What you should do: Copy every line of the items below word for word, leaving out the pictures.

Start of Source data

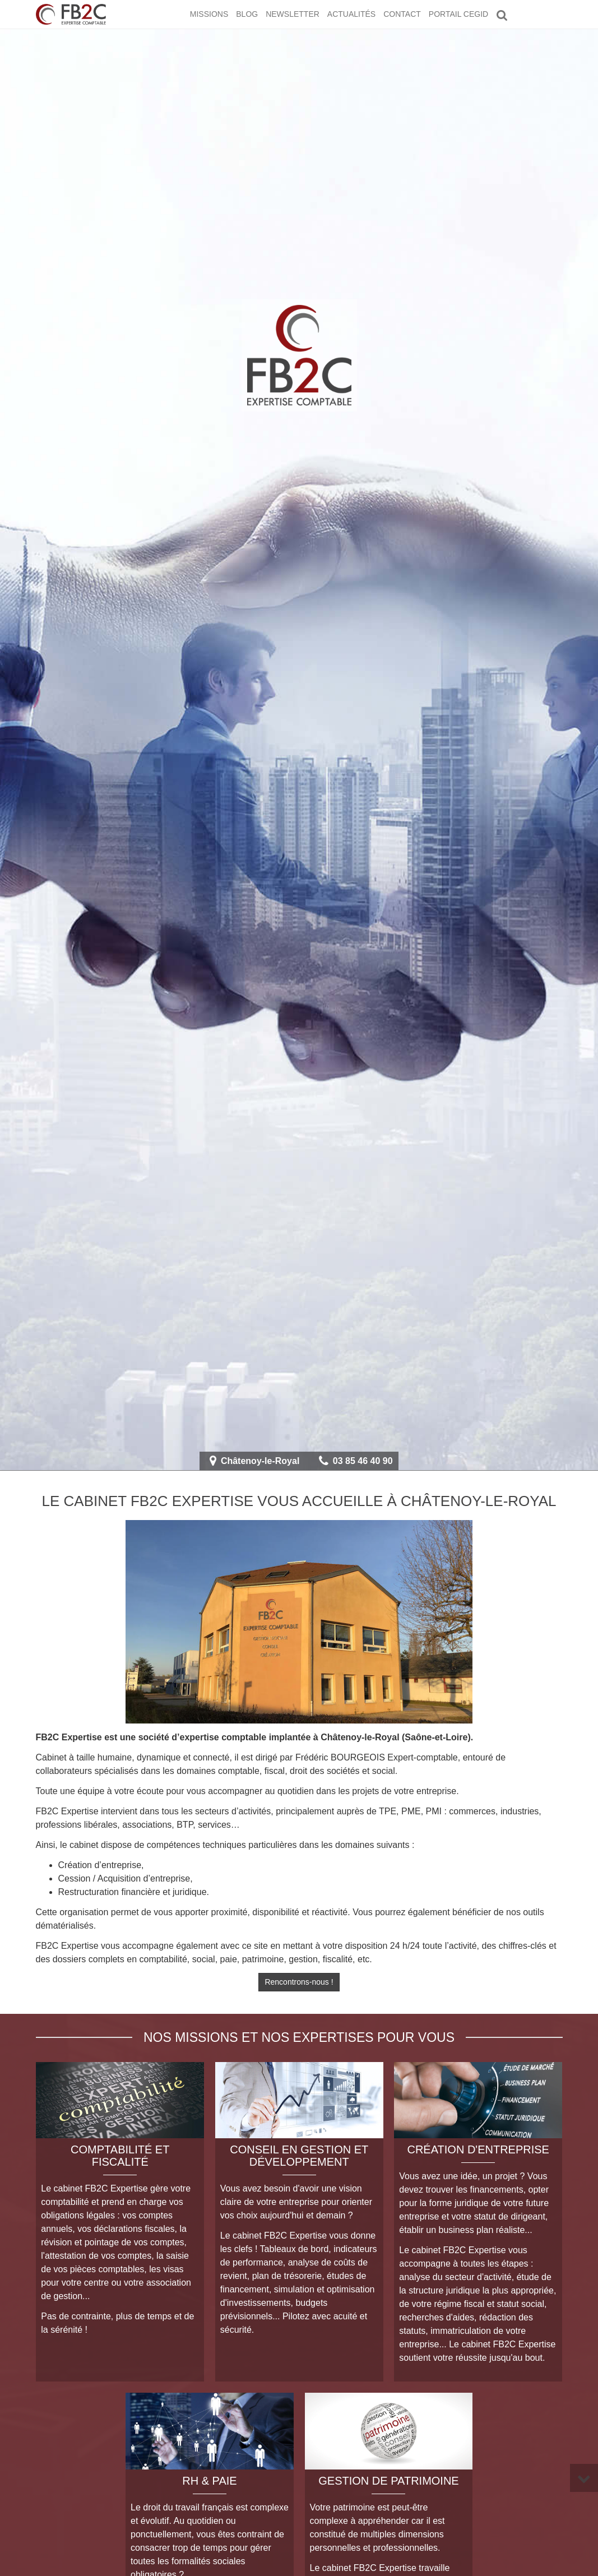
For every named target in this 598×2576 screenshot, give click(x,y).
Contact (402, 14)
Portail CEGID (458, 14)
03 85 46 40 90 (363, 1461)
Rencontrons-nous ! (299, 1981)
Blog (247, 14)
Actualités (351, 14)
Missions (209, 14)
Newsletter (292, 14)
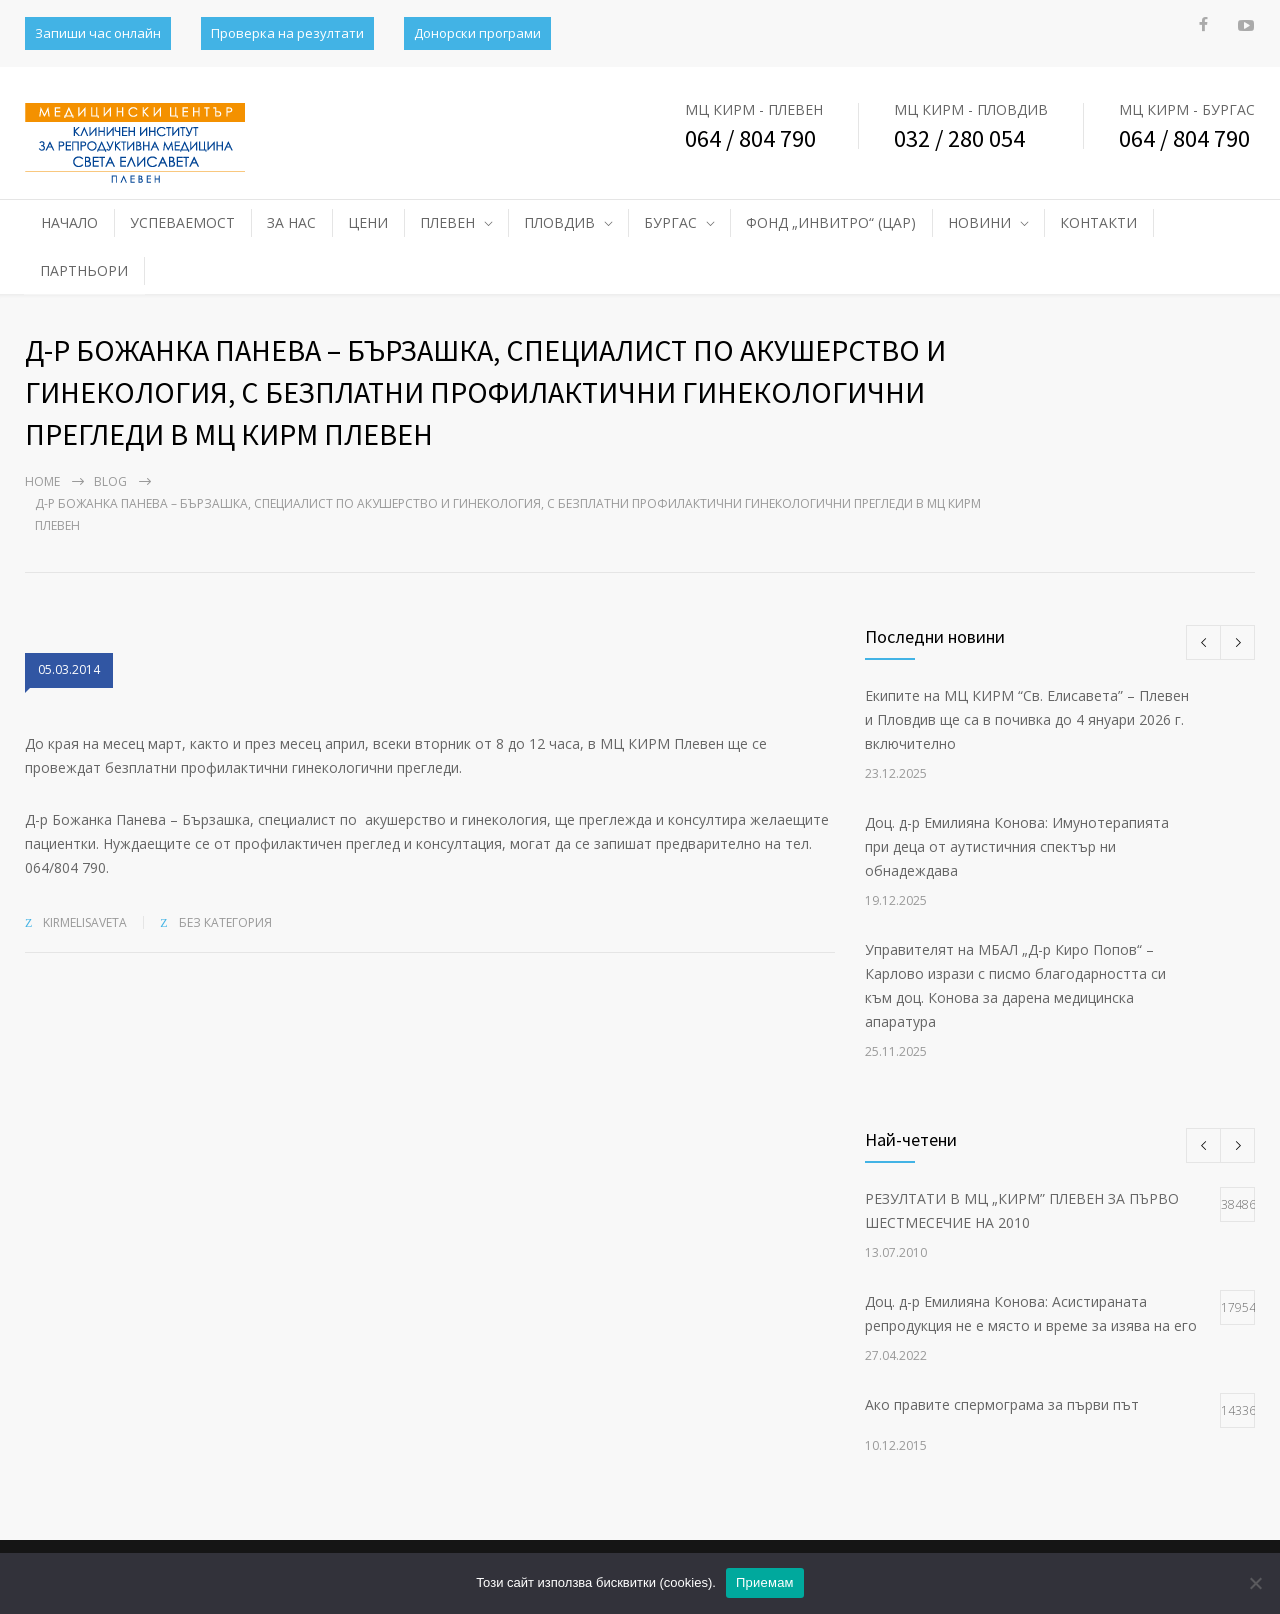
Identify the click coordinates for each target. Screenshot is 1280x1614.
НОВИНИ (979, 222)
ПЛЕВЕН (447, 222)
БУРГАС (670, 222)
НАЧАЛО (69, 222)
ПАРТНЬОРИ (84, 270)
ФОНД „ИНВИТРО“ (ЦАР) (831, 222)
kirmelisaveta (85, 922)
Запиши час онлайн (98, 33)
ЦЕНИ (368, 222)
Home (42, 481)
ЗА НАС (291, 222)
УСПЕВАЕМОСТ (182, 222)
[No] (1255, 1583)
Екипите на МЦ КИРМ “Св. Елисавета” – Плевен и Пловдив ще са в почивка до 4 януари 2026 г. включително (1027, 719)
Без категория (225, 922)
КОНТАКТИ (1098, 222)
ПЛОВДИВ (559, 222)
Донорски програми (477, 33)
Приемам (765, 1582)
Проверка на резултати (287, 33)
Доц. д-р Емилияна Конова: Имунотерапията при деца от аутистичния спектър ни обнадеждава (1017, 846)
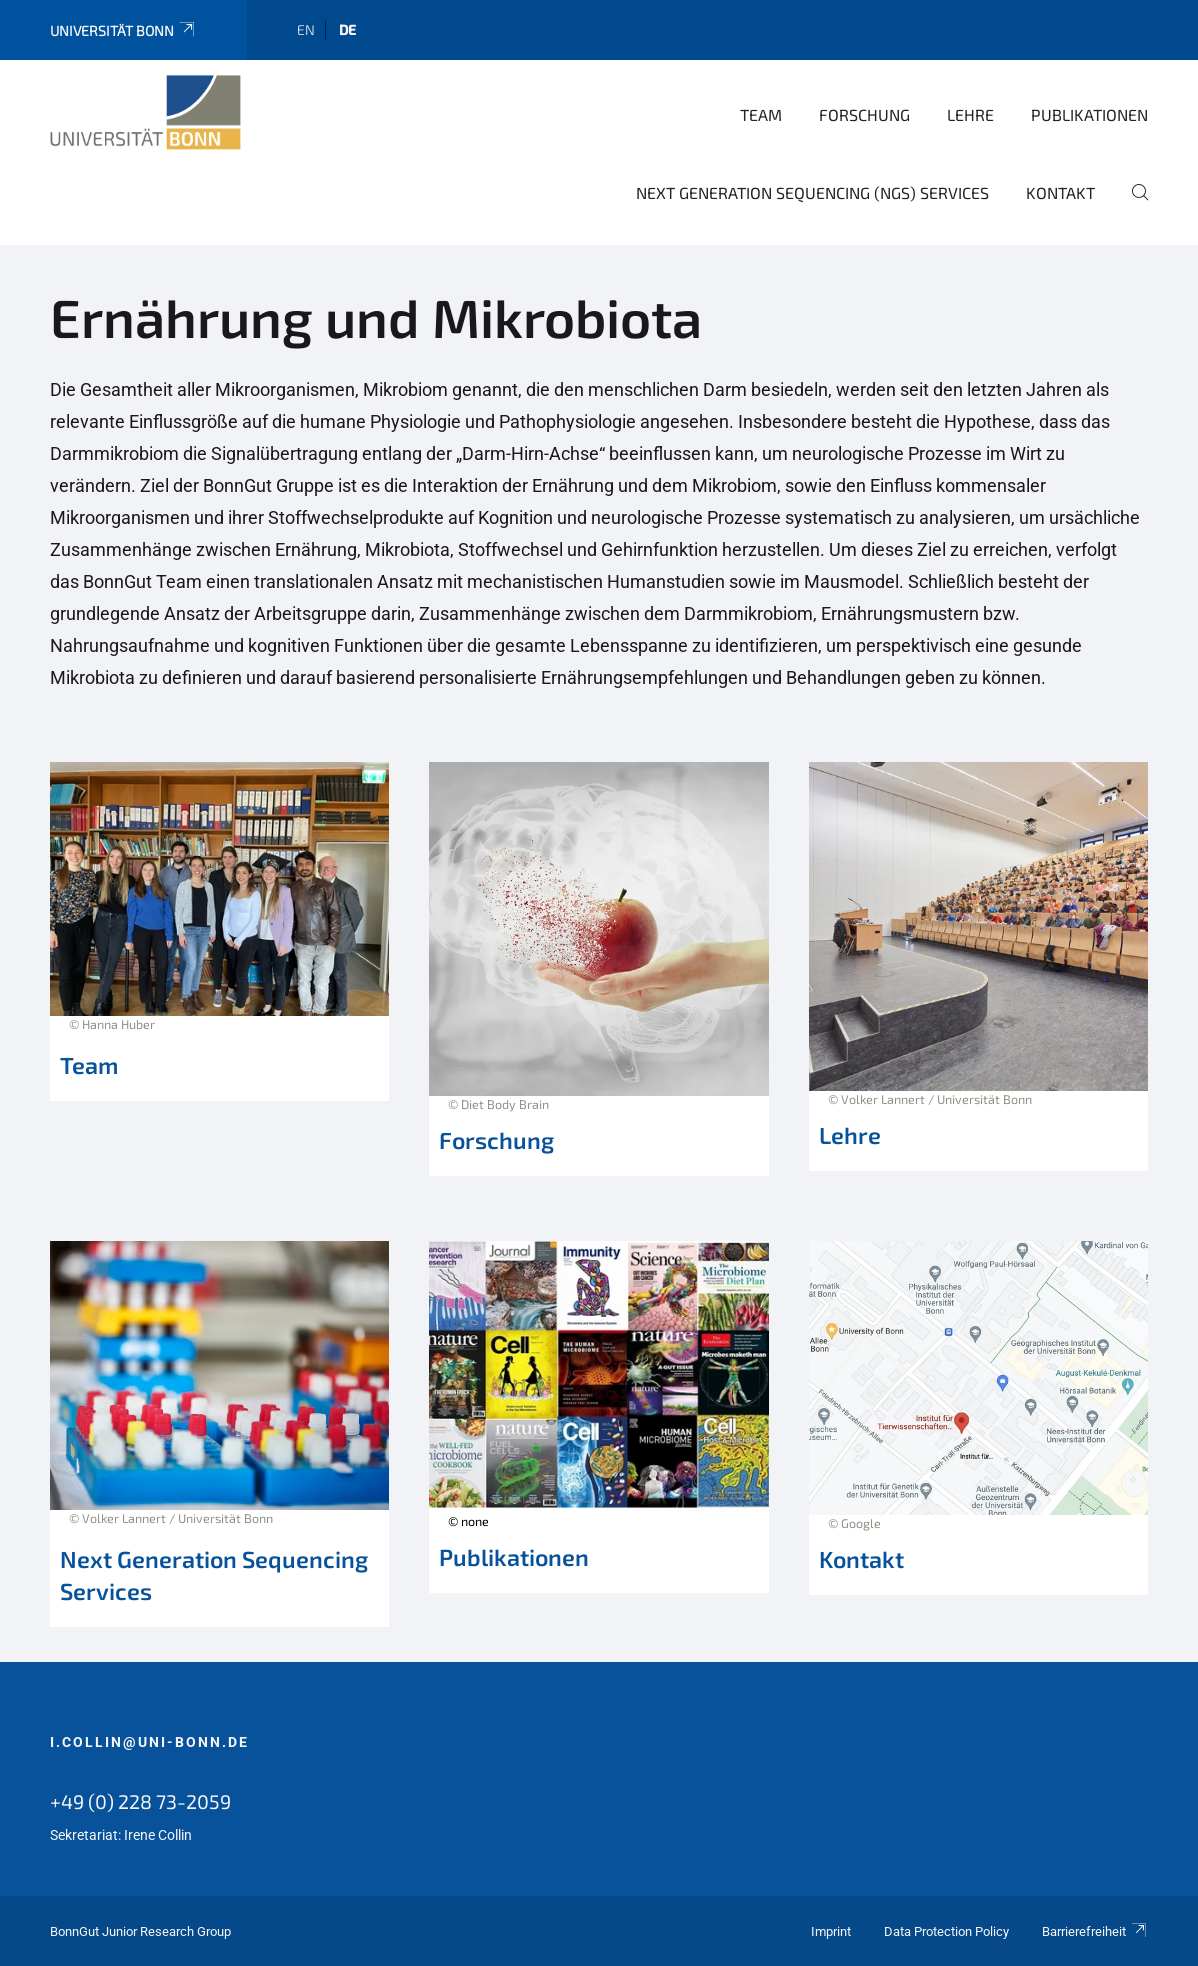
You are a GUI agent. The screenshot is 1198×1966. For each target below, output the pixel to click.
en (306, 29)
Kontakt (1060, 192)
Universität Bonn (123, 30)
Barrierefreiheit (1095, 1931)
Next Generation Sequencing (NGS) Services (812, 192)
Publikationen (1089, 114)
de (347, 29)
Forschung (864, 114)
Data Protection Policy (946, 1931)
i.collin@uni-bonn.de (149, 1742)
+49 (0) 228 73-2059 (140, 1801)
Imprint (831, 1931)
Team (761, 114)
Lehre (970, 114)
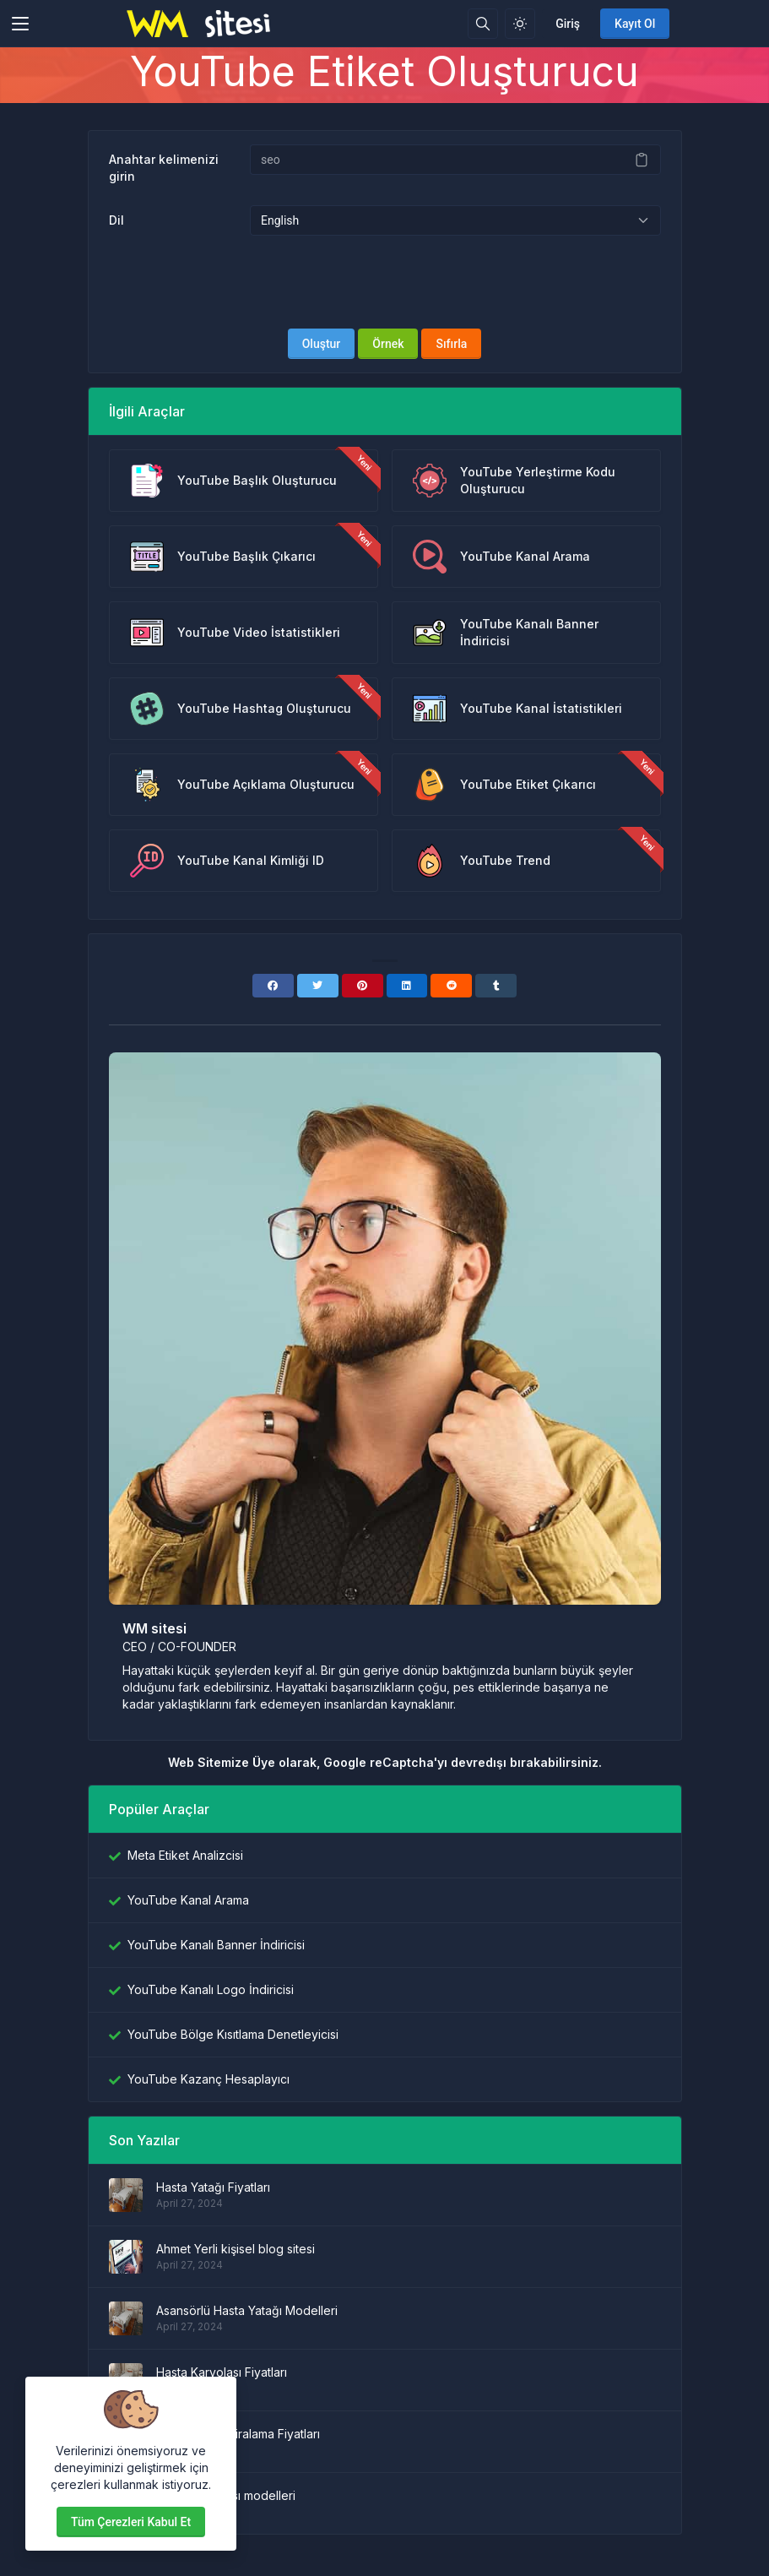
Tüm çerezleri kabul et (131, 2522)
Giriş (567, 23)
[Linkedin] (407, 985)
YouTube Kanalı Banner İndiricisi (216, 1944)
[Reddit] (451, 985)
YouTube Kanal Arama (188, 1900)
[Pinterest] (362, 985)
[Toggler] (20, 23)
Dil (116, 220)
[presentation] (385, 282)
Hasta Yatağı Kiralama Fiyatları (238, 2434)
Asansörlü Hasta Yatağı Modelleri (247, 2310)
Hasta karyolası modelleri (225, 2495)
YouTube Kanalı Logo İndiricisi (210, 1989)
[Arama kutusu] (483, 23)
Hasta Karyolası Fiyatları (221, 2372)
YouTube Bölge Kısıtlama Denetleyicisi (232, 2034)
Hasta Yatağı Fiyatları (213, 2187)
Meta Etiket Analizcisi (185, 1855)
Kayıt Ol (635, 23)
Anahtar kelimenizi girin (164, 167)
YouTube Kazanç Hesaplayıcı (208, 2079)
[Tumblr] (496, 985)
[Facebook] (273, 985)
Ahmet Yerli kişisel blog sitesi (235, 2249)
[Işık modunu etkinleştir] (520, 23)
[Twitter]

End of Source data

Exercise answer:
For every named target in this 598×2576 screenshot, give click(x,y).
Contact (402, 14)
Portail CEGID (458, 14)
03 85 46 40 90 (363, 1461)
Rencontrons-nous ! (299, 1981)
Blog (247, 14)
Actualités (351, 14)
Missions (209, 14)
Newsletter (292, 14)
Identify the click coordinates for each target. Screenshot is 1280x1614.
НОВИНИ (979, 222)
ПЛЕВЕН (447, 222)
БУРГАС (670, 222)
НАЧАЛО (69, 222)
ПАРТНЬОРИ (84, 270)
ФОНД „ИНВИТРО“ (ЦАР) (831, 222)
kirmelisaveta (85, 922)
Запиши час онлайн (98, 33)
ЦЕНИ (368, 222)
Home (42, 481)
ЗА НАС (291, 222)
УСПЕВАЕМОСТ (182, 222)
[No] (1255, 1583)
Екипите на МЦ КИРМ “Св. Елисавета” – Плевен и Пловдив ще са в почивка до 4 януари 2026 г. включително (1027, 719)
Без категория (225, 922)
КОНТАКТИ (1098, 222)
ПЛОВДИВ (559, 222)
Донорски програми (477, 33)
Приемам (765, 1582)
Проверка на резултати (287, 33)
Доц. д-р Емилияна Конова: Имунотерапията при деца от аутистичния спектър ни обнадеждава (1017, 846)
You are a GUI agent. The screenshot is 1198×1966. For each target below, output the pixel to click.
en (306, 29)
Kontakt (1060, 192)
Universität Bonn (123, 30)
Barrierefreiheit (1095, 1931)
Next Generation Sequencing (NGS) Services (812, 192)
Publikationen (1089, 114)
de (347, 29)
Forschung (864, 114)
Data Protection Policy (946, 1931)
i.collin@uni-bonn.de (149, 1742)
+49 (0) 228 73-2059 (140, 1801)
Imprint (831, 1931)
Team (761, 114)
Lehre (970, 114)
Tüm çerezleri kabul et (131, 2522)
Giriş (567, 23)
[Linkedin] (407, 985)
YouTube Kanalı Banner İndiricisi (216, 1944)
[Reddit] (451, 985)
YouTube Kanal Arama (188, 1900)
[Pinterest] (362, 985)
[Toggler] (20, 23)
Dil (116, 220)
[presentation] (385, 282)
Hasta Yatağı Kiralama Fiyatları (238, 2434)
Asansörlü Hasta Yatağı Modelleri (247, 2310)
Hasta karyolası modelleri (225, 2495)
YouTube Kanalı Logo İndiricisi (210, 1989)
[Arama kutusu] (483, 23)
Hasta Karyolası Fiyatları (221, 2372)
YouTube Bölge Kısıtlama Denetleyicisi (232, 2034)
Hasta Yatağı Fiyatları (213, 2187)
Meta Etiket Analizcisi (185, 1855)
Kayıt Ol (635, 23)
Anahtar kelimenizi girin (164, 167)
YouTube Kazanç Hesaplayıcı (208, 2079)
[Tumblr] (496, 985)
[Facebook] (273, 985)
Ahmet Yerli kişisel blog sitesi (235, 2249)
[Işık modunu etkinleştir] (520, 23)
[Twitter]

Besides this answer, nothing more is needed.